SET EXERCISE 1:
Answer these from the Waikato Tainui text:
(a) How many hapū make up the Waikato-Tainui iwi?
(b) How many tribal members sit on Te Kauhanganui?
(c) Where is the Waikato Raupatu Trustee Company Ltd situated?
SET EXERCISE 2:
Reproduce the Waikato Tainui text, starting with "Waikato Tainui, Waikato" and going on through "history and culture.", swapping "migration canoe" for "voyaging canoe".

- Iwi's logo
- Tribe established: ~1350
- Māori king proclaimed: 1858
- Exiled to King Country: 1863
- Te Whakakitenga o Waikato (previously Te Kauhanganui) founded: 1889/1890
- Capital: Ngāruawāhia
- Marae: 68 marae

Government
- • Body: Te Whakakitenga o Waikato
- • Queen: Nga wai hono i te po
- • Executive Chair: Parekawhia Mclean

Area *
- • Total: 8,046 km^{2} (3,107 sq mi)

Population (2018)*
- • Total: 80,000
- • Density: 9.9/km^{2} (26/sq mi)
- Time zone: NZST
- Website: waikatotainui.com

= Waikato Tainui =

Māori iwi (tribe) in Aotearoa New Zealand

Waikato Tainui, Waikato or Tainui is a group of Māori iwi based in the Waikato Region, in the western central region of New Zealand's North Island. It is part of the larger Tainui confederation of Polynesian settlers who arrived to New Zealand on the Tainui waka (migration canoe). The tribe is named after the Waikato River, which plays a large part in its history and culture.

Pōtatau Te Wherowhero, the first Māori king, was a member of the Ngāti Mahuta hapu (sub-tribe) of Waikato iwi, and his descendants have succeeded him. The king movement is based at Tūrangawaewae marae (meeting place) in Ngāruawāhia.

The Waikato-Tainui iwi comprises 33 hapū (sub-tribes) and 68 marae (family groupings), with a population of over 80,000 tribal members who affiliate to it. In the 2023 New Zealand census, 47,664 people gave Waikato as an affiliation. Hamilton City is now the tribe's largest population centre, but Ngāruawāhia remains its historical centre and modern capital.

== Government ==
Waikato-Tainui's governing parliamentary body is Te Kauhanganui, a governing body of 204 tribal members – 3 members from each of the 68 marae. The marae are spread over a large area from Te Kūiti and Cambridge in the south to Auckland in the north.

The executive board is Te Arataura, which has 10 representatives elected from Te Kauhanganui and an 11th member appointed by the Māori king. The Waikato-Tainui tribal administration (or iwi authority) is the Waikato Raupatu Trustee Company Ltd, which replaced the Tainui Māori Trust Board, and is situated at Hopuhopu, Ngāruawāhia.

The Waikato iwi has been using the name Tainui to describe itself for some time, through the establishment of the Tainui Māori Trust Board by the Waikato-Maniapoto Maori Claims Settlement Act 1946, with many people now referring to the Waikato iwi as "Tainui" or "Waikato-Tainui".

DATA PROVIDED:

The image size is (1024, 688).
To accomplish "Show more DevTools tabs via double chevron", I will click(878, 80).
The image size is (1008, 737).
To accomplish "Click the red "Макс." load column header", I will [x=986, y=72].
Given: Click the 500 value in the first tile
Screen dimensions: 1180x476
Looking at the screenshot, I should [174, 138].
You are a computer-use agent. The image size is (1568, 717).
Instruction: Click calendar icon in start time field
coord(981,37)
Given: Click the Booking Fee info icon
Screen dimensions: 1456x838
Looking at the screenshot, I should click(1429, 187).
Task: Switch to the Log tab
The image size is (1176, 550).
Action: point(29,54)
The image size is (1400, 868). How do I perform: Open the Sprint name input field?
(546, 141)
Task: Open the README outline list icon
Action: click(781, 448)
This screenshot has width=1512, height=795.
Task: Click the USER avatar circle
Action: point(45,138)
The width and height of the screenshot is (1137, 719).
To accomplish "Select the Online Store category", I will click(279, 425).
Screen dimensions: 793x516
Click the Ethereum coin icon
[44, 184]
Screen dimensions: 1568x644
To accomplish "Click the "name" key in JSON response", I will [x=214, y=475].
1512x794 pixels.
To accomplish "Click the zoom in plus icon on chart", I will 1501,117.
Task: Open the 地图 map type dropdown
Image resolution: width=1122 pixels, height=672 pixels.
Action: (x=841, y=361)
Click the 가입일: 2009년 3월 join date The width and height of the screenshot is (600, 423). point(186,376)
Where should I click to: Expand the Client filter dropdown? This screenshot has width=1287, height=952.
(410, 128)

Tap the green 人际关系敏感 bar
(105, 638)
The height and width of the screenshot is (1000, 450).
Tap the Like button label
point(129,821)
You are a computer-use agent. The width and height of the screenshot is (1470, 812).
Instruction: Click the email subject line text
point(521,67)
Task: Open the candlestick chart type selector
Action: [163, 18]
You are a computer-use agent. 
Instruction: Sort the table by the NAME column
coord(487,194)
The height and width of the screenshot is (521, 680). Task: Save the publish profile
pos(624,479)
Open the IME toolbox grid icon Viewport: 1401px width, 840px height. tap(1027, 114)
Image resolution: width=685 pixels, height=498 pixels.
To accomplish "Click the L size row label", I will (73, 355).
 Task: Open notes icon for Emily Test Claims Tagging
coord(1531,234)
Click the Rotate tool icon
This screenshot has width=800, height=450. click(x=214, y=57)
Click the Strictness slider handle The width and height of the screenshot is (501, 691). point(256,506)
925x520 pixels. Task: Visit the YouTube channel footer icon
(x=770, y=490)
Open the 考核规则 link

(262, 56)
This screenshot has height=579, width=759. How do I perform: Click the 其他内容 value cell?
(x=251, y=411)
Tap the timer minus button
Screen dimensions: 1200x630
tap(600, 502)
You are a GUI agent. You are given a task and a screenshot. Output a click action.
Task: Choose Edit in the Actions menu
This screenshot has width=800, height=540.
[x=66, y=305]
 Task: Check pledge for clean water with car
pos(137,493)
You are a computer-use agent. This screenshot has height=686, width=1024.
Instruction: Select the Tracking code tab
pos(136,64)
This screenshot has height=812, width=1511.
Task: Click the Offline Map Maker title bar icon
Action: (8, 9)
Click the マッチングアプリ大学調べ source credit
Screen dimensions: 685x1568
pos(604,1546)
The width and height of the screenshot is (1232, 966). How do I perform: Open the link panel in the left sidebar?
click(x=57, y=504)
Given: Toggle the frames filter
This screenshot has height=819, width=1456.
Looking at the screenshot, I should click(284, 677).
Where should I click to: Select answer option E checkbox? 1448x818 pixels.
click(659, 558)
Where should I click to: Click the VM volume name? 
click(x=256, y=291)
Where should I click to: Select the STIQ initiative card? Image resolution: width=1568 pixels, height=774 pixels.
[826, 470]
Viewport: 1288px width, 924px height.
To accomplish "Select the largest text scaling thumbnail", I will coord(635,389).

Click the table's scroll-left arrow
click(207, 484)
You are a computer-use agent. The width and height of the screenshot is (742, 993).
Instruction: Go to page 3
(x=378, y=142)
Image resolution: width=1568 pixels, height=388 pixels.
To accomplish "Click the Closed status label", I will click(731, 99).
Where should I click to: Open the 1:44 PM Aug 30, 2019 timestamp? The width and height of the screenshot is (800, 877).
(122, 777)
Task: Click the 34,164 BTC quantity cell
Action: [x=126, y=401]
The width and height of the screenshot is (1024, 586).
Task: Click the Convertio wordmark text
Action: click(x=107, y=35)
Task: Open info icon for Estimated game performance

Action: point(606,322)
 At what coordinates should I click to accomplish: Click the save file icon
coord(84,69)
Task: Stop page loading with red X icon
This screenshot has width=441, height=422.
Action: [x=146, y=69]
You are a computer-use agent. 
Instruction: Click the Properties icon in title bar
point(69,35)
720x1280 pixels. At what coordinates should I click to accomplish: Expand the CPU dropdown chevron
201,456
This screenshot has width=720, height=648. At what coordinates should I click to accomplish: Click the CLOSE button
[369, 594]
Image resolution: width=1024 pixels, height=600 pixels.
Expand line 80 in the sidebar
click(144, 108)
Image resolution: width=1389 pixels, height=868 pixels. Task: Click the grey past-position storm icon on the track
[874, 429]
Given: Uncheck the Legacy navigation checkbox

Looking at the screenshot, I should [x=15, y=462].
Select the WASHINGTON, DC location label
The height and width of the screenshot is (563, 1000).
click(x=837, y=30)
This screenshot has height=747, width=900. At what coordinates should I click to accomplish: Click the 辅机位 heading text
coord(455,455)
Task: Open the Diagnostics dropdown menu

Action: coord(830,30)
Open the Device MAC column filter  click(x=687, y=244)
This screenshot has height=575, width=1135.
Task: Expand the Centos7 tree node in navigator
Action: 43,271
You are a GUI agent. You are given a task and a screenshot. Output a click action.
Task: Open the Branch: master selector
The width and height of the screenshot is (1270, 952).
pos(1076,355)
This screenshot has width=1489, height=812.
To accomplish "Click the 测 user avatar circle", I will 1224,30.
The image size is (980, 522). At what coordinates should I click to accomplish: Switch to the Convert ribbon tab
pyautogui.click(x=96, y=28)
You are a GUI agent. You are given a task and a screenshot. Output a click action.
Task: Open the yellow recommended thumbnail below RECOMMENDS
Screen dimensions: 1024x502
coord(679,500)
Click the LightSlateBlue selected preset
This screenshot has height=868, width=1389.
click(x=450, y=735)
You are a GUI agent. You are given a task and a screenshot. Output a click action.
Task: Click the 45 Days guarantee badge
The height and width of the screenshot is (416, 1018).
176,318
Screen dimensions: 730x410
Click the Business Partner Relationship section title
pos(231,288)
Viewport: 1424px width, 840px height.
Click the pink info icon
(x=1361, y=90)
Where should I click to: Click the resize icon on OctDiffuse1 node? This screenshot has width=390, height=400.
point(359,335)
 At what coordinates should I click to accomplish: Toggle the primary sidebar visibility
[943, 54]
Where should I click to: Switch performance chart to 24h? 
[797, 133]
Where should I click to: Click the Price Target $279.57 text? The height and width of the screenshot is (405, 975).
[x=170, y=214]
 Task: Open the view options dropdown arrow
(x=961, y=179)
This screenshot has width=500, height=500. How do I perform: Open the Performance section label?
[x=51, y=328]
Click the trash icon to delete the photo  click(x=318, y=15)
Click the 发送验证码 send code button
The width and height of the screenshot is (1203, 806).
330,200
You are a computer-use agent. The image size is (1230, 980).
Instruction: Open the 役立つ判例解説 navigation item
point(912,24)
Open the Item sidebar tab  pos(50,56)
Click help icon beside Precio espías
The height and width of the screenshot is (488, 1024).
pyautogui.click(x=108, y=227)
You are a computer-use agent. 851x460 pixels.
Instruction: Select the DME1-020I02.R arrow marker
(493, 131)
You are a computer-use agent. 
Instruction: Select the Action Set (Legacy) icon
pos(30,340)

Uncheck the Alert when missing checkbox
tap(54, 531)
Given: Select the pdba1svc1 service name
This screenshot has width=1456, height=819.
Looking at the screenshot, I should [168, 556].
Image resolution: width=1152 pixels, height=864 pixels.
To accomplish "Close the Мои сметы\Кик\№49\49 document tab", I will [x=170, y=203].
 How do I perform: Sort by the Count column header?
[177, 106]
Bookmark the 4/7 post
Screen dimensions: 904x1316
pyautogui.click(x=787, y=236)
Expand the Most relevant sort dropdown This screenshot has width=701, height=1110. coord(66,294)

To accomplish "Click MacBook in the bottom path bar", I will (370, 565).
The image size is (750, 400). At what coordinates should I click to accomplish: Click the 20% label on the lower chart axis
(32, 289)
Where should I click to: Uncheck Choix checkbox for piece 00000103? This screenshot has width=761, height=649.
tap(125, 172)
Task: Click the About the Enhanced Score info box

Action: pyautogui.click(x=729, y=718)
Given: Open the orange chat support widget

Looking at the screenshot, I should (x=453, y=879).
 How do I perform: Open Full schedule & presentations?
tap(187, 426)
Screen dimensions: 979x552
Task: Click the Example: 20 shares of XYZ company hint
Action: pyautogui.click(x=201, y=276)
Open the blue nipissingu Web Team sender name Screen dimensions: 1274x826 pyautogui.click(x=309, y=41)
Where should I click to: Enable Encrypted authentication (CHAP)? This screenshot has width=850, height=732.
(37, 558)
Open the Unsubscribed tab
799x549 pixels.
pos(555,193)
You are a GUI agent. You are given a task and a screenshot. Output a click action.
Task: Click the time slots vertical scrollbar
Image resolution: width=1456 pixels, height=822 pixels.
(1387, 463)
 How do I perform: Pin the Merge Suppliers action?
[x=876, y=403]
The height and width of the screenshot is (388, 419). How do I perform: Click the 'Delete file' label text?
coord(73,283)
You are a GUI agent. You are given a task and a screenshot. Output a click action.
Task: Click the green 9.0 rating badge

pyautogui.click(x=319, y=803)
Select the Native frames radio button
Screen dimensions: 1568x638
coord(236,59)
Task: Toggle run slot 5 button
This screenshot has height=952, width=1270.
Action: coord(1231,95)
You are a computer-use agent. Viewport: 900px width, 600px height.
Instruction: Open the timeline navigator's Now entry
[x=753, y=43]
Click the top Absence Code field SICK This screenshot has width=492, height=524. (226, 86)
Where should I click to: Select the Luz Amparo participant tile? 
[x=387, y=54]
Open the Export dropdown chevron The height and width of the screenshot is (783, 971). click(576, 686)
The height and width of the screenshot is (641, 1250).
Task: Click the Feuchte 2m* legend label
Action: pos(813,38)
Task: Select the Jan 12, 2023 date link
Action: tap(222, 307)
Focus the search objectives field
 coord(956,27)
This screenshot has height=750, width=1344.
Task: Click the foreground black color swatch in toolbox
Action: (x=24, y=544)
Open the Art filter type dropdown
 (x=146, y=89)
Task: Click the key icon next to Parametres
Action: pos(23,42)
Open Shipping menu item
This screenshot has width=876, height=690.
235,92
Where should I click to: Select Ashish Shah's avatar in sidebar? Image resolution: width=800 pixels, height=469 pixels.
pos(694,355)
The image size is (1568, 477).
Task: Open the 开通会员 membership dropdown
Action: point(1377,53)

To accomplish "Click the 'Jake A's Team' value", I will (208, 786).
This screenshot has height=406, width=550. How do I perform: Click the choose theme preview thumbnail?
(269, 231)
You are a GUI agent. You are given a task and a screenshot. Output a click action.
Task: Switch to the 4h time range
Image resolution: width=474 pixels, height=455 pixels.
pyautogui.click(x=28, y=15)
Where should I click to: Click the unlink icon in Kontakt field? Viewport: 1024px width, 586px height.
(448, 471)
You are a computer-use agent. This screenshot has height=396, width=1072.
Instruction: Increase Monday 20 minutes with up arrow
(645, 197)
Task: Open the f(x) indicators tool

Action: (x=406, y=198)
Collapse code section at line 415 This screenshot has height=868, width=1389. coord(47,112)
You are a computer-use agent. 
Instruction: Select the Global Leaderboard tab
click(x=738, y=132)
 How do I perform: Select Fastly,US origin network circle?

EXERCISE SOLUTION 1:
(a) 33
(b) 204
(c) Hopuhopu, Ngāruawāhia

EXERCISE SOLUTION 2:
Waikato Tainui, Waikato or Tainui is a group of Māori iwi based in the Waikato Region, in the western central region of New Zealand's North Island. It is part of the larger Tainui confederation of Polynesian settlers who arrived to New Zealand on the Tainui waka (voyaging canoe). The tribe is named after the Waikato River, which plays a large part in its history and culture.